> [About this task] In the data that follows, count each line with the string "computer"; the reply is the number only.

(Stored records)
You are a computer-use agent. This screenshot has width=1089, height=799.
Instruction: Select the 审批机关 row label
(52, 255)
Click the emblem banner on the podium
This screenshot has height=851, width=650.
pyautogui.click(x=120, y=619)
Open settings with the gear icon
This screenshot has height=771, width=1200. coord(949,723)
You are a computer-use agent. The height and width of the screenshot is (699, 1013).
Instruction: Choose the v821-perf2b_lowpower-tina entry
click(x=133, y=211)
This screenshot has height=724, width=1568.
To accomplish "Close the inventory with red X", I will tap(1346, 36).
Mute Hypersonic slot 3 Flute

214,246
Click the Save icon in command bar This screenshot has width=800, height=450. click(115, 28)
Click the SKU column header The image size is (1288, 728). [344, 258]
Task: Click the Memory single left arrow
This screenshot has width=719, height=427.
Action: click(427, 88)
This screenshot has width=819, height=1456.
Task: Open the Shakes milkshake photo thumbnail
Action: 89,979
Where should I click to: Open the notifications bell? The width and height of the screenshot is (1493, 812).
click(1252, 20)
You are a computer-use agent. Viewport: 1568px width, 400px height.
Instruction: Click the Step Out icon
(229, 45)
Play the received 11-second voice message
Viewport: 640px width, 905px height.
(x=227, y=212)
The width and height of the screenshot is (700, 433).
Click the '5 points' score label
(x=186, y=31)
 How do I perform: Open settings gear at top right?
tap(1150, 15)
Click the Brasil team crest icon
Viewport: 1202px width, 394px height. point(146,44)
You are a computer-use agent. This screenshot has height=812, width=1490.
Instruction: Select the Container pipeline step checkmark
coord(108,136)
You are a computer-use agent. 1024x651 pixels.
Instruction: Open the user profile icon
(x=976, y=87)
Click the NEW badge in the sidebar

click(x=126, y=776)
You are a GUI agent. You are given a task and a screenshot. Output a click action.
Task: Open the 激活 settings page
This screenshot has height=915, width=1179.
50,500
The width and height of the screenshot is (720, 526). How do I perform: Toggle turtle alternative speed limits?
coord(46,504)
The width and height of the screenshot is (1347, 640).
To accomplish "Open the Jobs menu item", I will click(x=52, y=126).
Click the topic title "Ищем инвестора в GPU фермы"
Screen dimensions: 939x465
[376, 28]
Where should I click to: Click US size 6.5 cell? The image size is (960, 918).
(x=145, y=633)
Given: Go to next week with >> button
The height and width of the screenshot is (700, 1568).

> [Result of this task] 5